How to group duplicates in second column and assign them a new number in a third column?-CodePudding

I have a file that looks like this

1, C10 C11 N3 O1
2, C19 C23 O2
3, C19 N2 O2
4, C10 C11 O1
5, C11 N3 O1
6, C13 C8 O3
7, C8 N5 O3

The first column is the group number and the second column is the items in that group. I want to search through the second column and see how many times one of the strings in the row matches any of the strings in the other rows. Then, I need to put a new number in the third column that corresponds to groups that have TWO OR MORE matches.

Example:

1, C10 C11 N3 O1
4, C10 C11 O1
5, C11 N3 O1

Groups 1, 4, and 5 all have two or more strings that match. Therefore, they would all get assigned to a new groups like so:

1, C10 C11 N3 O1, 1
4, C10 C11 O1, 1
5, C11 N3 O1, 1

I am new to this and stumped. Any help is appreciated. Thanks.
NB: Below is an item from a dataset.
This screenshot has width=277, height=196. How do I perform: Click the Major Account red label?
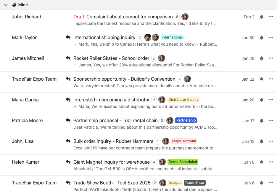[184, 141]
Edit: I'm trying to have my code something like this, but I can't get it to work.

while read -r line; do 
     awk '$1 !=$1 && $2 == $2 {print $0}'
done

If another row belongs to two groups, then I would just put it with the first corresponding group. That info won't matter too much, as long as it is in with a matching group. Preferably, the group would encompass all 2 matching strings though.

CodePudding user response：

Here's a python answer that may be helpful. I can explain the logic so that it can be coded in awk if you wish:

#!/usr/bin/env python3
import sys
import collections

groups = {}
items_in_groups = collections.defaultdict(list)
with open(sys.argv[1]) as f:
  for line in f:
    group_num,items = line.split(",")
    if items:
      groups[ group_num ] = items.split()
      for item in groups[ group_num ]: 
        items_in_groups[ item ].append(group_num)
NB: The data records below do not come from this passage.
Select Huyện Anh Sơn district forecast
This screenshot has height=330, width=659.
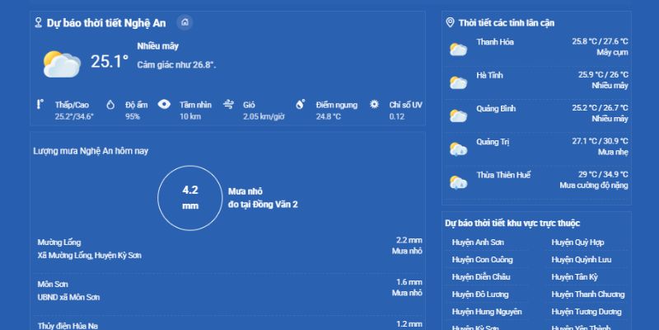[x=478, y=243]
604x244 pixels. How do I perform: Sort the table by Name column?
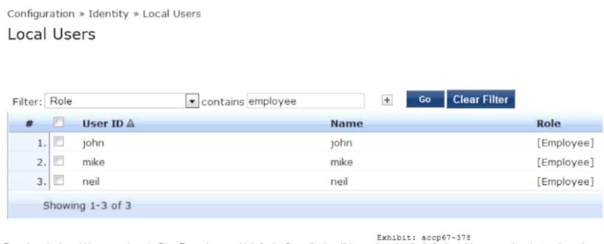347,123
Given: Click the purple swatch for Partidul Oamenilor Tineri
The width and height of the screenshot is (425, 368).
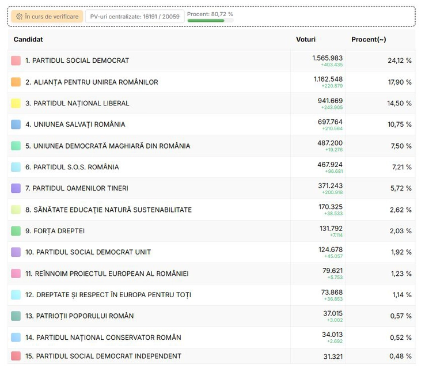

for group,items in groups.items():
  for item in items:
    if len( items_in_groups[ item ] ) >= 2: 
      print( f'{group},{" ".join(items)},{items_in_groups[ item ][0]}' )
      break
  else:
      print( f'{group},{" ".join(items)},N/A' )
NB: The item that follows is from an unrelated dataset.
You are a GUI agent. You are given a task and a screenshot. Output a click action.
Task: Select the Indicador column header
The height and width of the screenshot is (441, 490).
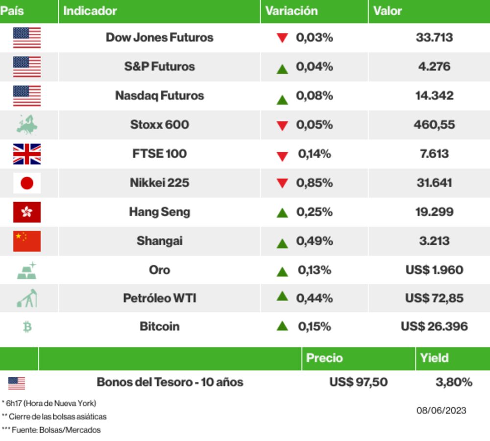[90, 11]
The above code (seems like there is a lot, doesn't it?) produces the following output:

1 , C10 C11 N3 O1 , 1
2 , C19 C23 O2 , 2
3 , C19 N2 O2 , 2
4 , C10 C11 O1 , 1
5 , C11 N3 O1 , 1
6 , C13 C8 O3 , 6
7 , C8 N5 O3 , 6

Essentially, I'm doing a double pass through your data. The first pass, we are reading the data into a very simple associative array (well, dict in python) called groups. groups maps the group number to a list of items (e.g. 3 --> C19,N2,02 ). Here's the group dict after it is populated:

Group:

{'1': ['C10', 'C11', 'N3', 'O1'], '2': ['C19', 'C23', 'O2'], '3': ['C19', 'N2', 'O2'], '4': ['C10', 'C11', 'O1'], '5': ['C11', 'N3', 'O1'], '6': ['C13', 'C8', 'O3'], '7': ['C8', 'N5', 'O3']}

items_in_groups:

{'C10': ['1', '4'], 'C11': ['1', '4', '5'], 'N3': ['1', '5'], 'O1': ['1', '4', '5'], 'C19': ['2', '3'], 'C23': ['2'], 'O2': ['2', '3'], 'N2': ['3'], 'C13': ['6'], 'C8': ['6', '7'], 'O3': ['6', '7'], 'N5': ['7']}

items_in_groups is also created on the first pass of the data - for every item we find, we add the group we found it in to an associated list. For instance, we found 'C10' in both group 1 and group 4.

Finally, with items_in_groups computed, we can look for the matches of 2 or more. We loop through the groups (in the order they were read from the file - in recent versions of python the dict ordering is preserved). Then, we loop through each item in that group, checking to see if that item appears in more than one group. If we find an item that appears in more than one group, we stop, printing out the current group, it's items, and the first group in list of matching groups.

EDIT: Simplified the code - the reading of the input file is done line by line now and the print statements at the end are easier to read. Lastly, added a bit of code to handle the situation of no matches.

CodePudding user response：

Here's another answer, but this time written in awk. I basically did a translation from python to awk.

awk -F, '
{ # first pass 
  groups[ $1 ] =  $2
  split( $2, items, " " ) 
  for (item in items) {
    items_in_groups[ items[item] ] = items_in_groups[ items[item] ] " " $1
  }
}
END {  # second pass
  for ( group in groups ) {
    split( groups[group], items, " " ) 
    for ( item in items ) { 
      split( items_in_groups[ items[item] ] , in_groups, " " ) 
      if (length( in_groups ) >= 2)  {
        print group,groups[group],in_groups[1]
        break
      }
    }
  }
}
' $1